Protesters will set up roadblocks on major routes across the country to prevent cargo trucks from crossing; organizers say they will not target other vehicles, such as private cars and emergency transport.

Reports indicate ongoing roadblocks on National Route 151 near Cipolletti in Rio Negro Province; the intersection of National Route A012 and Provincial Route 18 near Rosario, Santa Fe Province; and highways between Rosario and Buenos Aires as of early June 22.

Demonstrators plan to stage additional blockades in Rio Cuarto, Rio Primero, and Sinsacate in Cordoba Province. Drivers in Tucuman Province also blocked roads across the province during related demonstrations [on] June 21.


A combine harvester harvests a soy field in Lobos, some 100 km west of Buenos Aires, on April 29, 2022. (Photo by JUAN MABROMATA/AFP via Getty Images)

“Cargo shipping delays, fuel supply shortages, and associated business disruptions may occur if the strike and demonstrations are prolonged,” Crisis24 noted.
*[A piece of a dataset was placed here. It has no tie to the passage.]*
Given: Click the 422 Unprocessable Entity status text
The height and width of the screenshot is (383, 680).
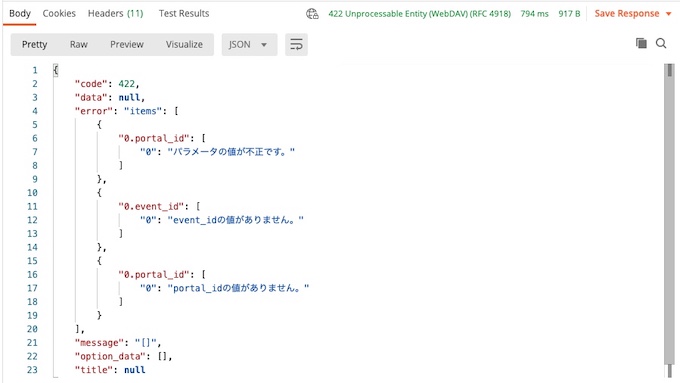Looking at the screenshot, I should coord(419,14).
Several commercial transport unions in Argentina are participating in the strike, including the National Union of Carriers and Related Companies of the Argentine Republic (UNTRA) and port workers from the Union of Port Administration Workers (SUTAP).

“Tomorrow, Thursday [June 23], we will cut off access to the port of Dock Sud [in Buenos Aires], and we will also make a cut in some access,” SUTAP head Adolfo Barja told reporters on June 22, as quoted by the news website TN, which is owned by Argentina’s Clarín media conglomerate.

“Regarding the type of protest that will be implemented this Thursday, the trade unionist anticipated that ‘here in Dock Sud, starting at 5 in the morning, the colleagues will go up and carry out a strike and block access to the port,'” the news website further quoted Barja as saying.

Argentina’s national freight transport federation (FADEEAC) said on June 15 that 21 of Argentina’s 23 provinces were suffering from motor fuel shortages.

“Senior government officials laid the blame for the shortages on growing demand as the economy recovers from a pandemic-led slowdown,” Reuters observed on Wednesday.